Your ad partner is contracted for a big ad buy on your platform; you certainly don’t want to lose that income … but forcing them to advertise when they aren’t rock solid on their messaging during this pandemic can destroy their relationship with your brand.
“Many advertisers are pausing ad campaigns due to financial strain and that is hard to debate,” writes Kayleigh Barber in Digiday. “But for clients that are hesitating on their spend due to concerns around messaging against the coronavirus content, publishers can take a consultative approach to teach them how to make the messaging service-related, in order to be a brand that is remembered as being front and center in having helped people during the pandemic.”
Barber covered Digiday’s recent Publishing Summit, held online instead of in-person as planned.
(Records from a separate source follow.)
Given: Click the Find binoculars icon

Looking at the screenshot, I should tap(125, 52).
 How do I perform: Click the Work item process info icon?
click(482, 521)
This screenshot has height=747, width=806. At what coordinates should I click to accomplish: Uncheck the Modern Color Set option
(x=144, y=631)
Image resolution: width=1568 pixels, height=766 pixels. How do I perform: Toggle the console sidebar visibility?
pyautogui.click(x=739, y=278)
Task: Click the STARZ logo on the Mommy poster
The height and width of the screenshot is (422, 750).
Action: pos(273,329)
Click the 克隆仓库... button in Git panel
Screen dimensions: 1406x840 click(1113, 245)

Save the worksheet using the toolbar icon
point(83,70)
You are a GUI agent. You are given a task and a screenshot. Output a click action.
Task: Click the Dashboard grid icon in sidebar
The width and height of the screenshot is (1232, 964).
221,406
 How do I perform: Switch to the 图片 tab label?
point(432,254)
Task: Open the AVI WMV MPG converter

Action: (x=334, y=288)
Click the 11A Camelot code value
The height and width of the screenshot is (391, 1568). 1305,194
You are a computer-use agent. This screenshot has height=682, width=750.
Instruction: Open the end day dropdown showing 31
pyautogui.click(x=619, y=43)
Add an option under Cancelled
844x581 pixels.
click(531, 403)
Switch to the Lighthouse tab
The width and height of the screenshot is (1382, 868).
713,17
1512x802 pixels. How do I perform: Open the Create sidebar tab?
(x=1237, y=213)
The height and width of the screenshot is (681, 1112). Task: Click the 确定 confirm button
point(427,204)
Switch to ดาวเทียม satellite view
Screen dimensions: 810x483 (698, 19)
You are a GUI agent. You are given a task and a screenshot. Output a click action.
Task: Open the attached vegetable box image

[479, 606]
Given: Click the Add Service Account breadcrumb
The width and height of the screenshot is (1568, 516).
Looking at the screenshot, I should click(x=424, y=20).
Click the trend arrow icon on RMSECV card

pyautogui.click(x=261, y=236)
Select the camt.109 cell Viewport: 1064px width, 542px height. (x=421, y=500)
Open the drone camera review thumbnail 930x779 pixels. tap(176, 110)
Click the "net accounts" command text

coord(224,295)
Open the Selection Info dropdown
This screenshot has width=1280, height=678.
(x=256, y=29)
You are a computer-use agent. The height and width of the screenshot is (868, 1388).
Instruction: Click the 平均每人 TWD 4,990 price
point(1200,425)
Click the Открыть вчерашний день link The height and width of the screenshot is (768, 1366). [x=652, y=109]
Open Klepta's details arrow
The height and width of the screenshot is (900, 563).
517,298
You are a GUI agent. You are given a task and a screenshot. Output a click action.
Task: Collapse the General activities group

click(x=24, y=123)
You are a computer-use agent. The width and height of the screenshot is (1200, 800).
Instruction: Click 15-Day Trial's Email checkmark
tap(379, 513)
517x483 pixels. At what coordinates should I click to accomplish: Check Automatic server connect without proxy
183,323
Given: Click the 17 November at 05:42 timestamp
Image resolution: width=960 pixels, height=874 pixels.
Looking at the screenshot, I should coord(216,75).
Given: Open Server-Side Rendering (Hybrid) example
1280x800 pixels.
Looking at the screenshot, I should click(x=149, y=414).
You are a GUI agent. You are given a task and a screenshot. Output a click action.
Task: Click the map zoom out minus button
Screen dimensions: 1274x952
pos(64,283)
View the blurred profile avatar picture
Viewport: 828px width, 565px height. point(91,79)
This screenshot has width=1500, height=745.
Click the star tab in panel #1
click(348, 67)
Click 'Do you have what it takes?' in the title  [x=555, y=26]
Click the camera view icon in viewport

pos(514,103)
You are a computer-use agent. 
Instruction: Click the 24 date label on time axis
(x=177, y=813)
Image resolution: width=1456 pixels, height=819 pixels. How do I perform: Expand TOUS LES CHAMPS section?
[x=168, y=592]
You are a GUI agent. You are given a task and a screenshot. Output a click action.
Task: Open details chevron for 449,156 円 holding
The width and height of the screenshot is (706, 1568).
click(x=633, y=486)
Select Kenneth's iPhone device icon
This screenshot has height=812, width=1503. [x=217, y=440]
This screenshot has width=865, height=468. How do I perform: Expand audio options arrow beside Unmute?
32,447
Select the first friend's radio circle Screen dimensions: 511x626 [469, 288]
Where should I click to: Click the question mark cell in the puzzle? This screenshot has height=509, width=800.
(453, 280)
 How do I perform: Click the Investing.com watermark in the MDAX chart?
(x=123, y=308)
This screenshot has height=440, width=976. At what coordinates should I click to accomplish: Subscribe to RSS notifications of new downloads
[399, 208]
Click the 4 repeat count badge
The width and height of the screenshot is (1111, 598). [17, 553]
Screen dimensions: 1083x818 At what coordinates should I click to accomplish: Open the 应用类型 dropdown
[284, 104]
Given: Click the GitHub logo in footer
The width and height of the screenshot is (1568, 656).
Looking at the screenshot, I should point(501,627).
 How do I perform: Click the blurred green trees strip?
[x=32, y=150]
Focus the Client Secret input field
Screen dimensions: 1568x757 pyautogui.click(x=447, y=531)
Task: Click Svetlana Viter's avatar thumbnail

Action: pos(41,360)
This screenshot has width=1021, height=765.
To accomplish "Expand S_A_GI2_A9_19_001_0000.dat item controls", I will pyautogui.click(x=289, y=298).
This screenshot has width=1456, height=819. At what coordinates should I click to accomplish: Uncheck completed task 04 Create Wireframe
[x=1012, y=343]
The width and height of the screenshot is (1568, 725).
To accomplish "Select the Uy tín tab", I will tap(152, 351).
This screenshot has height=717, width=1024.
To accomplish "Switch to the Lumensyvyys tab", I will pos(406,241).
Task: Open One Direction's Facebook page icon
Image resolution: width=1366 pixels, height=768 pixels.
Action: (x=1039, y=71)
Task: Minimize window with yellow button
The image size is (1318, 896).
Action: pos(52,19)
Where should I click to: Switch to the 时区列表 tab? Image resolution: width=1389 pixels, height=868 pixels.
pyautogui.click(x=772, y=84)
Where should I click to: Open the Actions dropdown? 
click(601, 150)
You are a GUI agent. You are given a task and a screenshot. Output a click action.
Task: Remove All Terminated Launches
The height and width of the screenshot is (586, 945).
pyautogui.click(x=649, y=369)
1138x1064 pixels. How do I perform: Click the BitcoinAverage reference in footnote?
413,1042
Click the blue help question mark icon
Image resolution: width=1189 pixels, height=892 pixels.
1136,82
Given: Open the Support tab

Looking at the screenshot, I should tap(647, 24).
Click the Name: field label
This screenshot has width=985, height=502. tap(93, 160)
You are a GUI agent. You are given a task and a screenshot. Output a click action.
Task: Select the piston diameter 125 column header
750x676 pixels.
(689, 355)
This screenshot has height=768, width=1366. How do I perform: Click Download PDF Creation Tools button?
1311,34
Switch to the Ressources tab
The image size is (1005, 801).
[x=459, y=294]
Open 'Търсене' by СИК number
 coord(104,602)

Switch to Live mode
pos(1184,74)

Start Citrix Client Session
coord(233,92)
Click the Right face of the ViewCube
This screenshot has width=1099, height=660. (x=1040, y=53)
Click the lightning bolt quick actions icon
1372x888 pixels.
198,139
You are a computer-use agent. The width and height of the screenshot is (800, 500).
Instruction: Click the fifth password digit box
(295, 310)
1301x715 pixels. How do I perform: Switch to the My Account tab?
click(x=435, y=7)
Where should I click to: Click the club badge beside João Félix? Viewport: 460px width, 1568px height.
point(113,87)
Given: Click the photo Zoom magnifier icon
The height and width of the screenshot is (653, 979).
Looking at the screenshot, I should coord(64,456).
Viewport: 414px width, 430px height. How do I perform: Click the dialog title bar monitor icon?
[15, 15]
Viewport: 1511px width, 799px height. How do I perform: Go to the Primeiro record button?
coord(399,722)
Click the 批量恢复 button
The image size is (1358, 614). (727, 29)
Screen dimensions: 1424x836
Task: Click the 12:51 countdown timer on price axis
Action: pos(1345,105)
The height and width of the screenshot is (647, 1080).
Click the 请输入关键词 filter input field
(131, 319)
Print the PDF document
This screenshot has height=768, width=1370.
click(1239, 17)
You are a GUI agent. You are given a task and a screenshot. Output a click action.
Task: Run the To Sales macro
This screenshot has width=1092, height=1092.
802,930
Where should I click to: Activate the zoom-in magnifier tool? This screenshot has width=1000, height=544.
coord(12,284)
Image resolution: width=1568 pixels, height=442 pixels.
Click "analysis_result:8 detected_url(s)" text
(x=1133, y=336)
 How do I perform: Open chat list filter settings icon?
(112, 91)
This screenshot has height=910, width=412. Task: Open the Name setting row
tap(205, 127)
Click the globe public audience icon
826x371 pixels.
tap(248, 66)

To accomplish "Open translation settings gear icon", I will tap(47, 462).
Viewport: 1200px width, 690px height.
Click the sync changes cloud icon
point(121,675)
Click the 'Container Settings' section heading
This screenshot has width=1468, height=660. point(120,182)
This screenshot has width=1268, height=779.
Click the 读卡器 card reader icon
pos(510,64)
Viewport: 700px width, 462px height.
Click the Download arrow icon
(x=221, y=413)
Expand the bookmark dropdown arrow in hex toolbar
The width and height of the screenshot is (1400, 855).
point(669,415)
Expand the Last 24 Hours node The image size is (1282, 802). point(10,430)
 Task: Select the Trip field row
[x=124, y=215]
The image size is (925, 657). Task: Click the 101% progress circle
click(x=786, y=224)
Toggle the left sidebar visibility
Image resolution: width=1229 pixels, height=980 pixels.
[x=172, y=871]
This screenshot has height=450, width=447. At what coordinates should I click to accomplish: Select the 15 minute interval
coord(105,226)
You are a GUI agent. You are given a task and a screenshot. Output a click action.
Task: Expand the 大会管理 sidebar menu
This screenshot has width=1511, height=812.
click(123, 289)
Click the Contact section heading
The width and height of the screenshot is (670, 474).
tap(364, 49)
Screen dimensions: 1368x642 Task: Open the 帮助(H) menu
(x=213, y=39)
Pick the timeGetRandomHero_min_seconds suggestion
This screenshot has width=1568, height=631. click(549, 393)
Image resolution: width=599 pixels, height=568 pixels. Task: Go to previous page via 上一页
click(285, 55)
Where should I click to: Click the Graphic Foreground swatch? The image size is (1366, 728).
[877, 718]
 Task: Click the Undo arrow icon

Publishers gathered virtually to discuss challenges and strategies, with the understanding that they would not be identified by name or company. (That’s why any quotes in this article are not attributed.)
One participant was clear that it doesn’t pay to keep an advertiser locked in if they are reluctant: “Not letting an advertiser out of whatever they want to do is a very short-term decision for your business. If you run this client’s campaign and it’s tone-deaf and you force them to deliver you $100,000 or $500,000, when those lights come back on, they’re not coming back to you and that damage can be irreparable.”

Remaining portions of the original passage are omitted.